[ASSIGNMENT] Give the lines below as a numbered list, leaving out blank lines and the pictures.

.....

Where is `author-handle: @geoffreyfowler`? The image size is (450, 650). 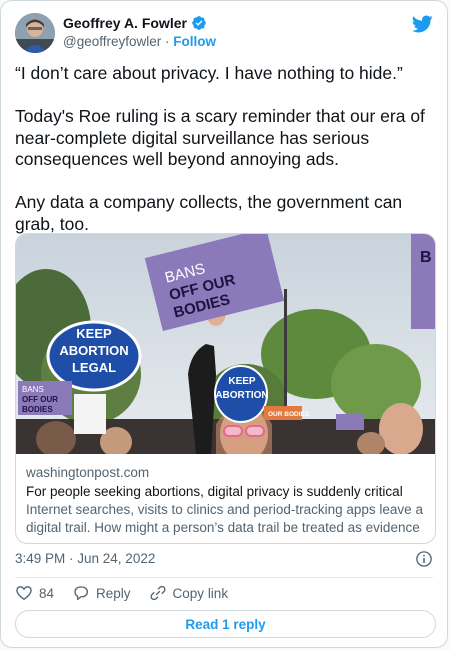
author-handle: @geoffreyfowler is located at coordinates (112, 42).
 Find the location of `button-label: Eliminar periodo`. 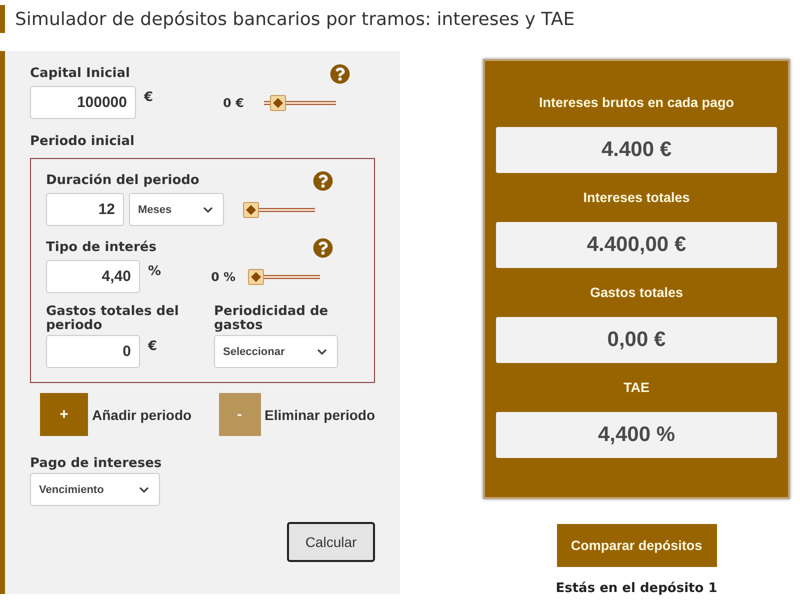

button-label: Eliminar periodo is located at coordinates (320, 414).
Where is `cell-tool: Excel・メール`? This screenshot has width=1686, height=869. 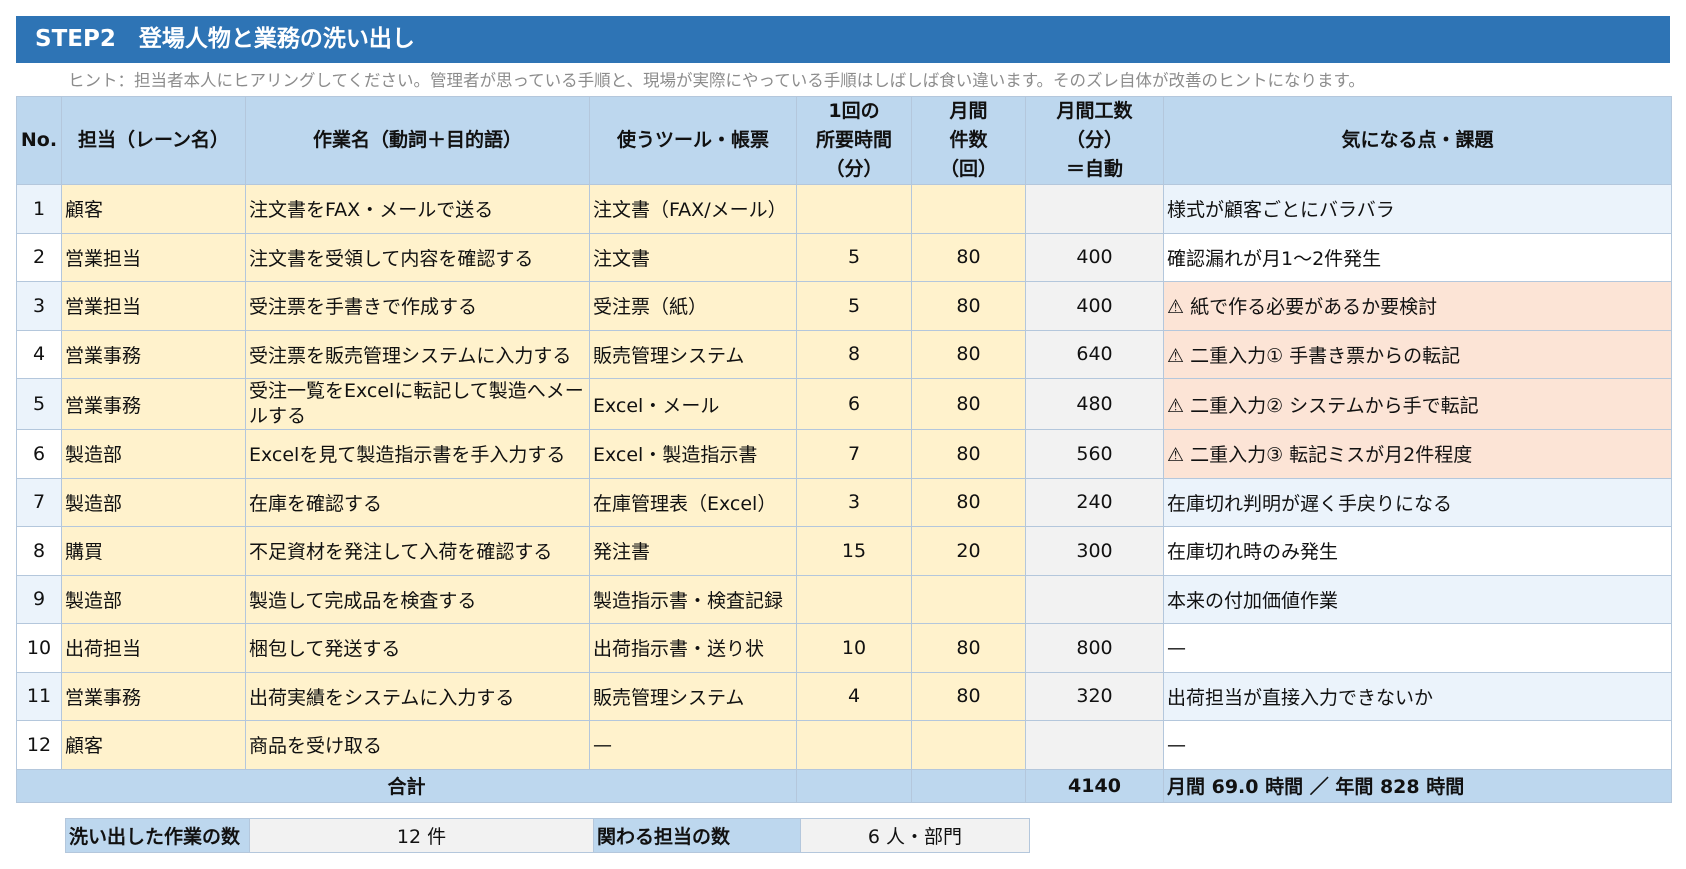
cell-tool: Excel・メール is located at coordinates (693, 404).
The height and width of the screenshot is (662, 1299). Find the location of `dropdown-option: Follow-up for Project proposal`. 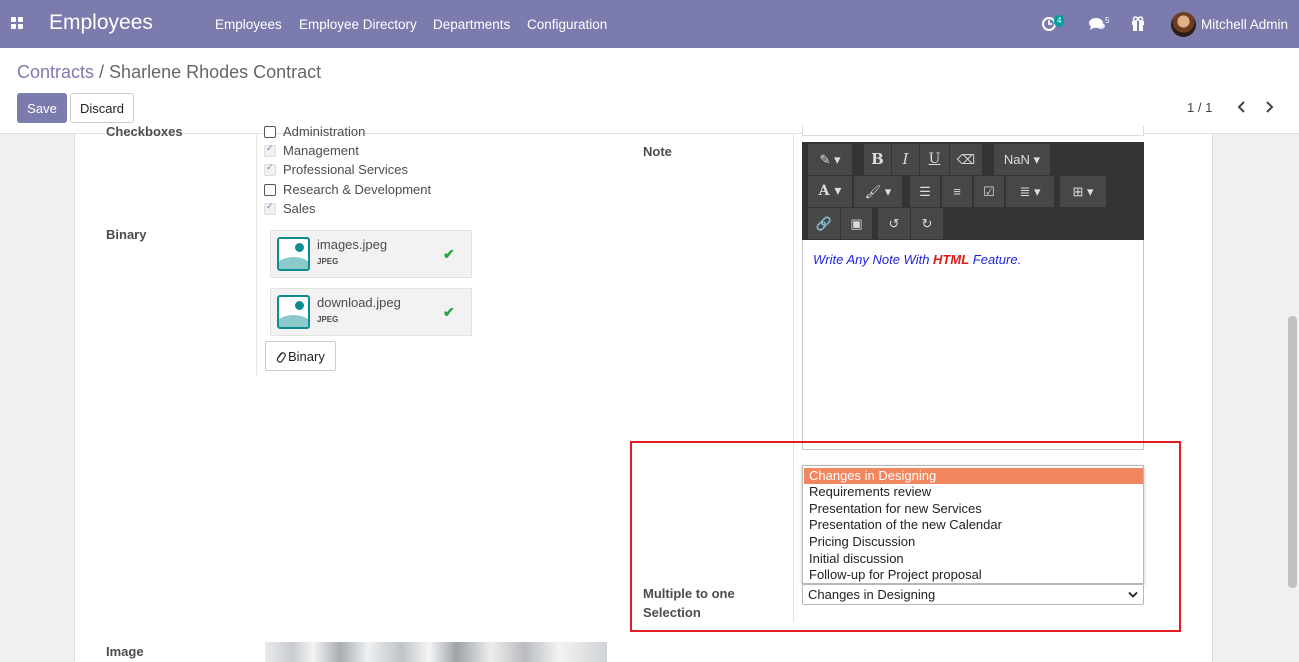

dropdown-option: Follow-up for Project proposal is located at coordinates (974, 575).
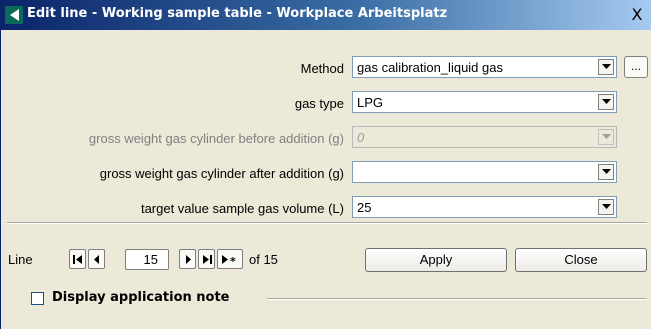 The image size is (651, 329). I want to click on method-dropdown-button, so click(606, 67).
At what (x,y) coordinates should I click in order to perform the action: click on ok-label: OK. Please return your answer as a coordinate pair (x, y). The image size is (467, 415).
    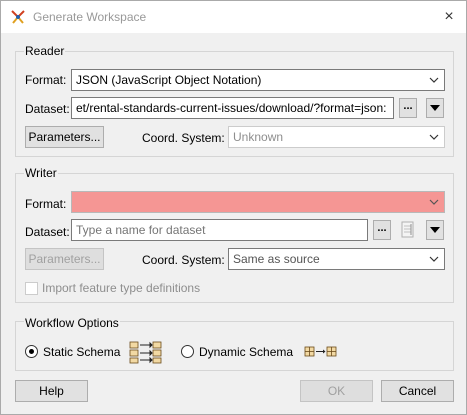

.....

[SOLUTION FOR THIS TASK]
1. Where is `author-handle: @geoffreyfowler`? The image size is (450, 650). 
2. author-handle: @geoffreyfowler is located at coordinates (112, 42).
3.  Find the location of `button-label: Eliminar periodo`. 
4. button-label: Eliminar periodo is located at coordinates (320, 414).
5. Where is `cell-tool: Excel・メール`? This screenshot has width=1686, height=869. 
6. cell-tool: Excel・メール is located at coordinates (693, 404).
7. The height and width of the screenshot is (662, 1299). Find the location of `dropdown-option: Follow-up for Project proposal`. 
8. dropdown-option: Follow-up for Project proposal is located at coordinates (974, 575).
9.  The image size is (651, 329). I want to click on method-dropdown-button, so click(606, 67).
10. At what (x,y) coordinates should I click in order to perform the action: click on ok-label: OK. Please return your answer as a coordinate pair (x, y). The image size is (467, 415).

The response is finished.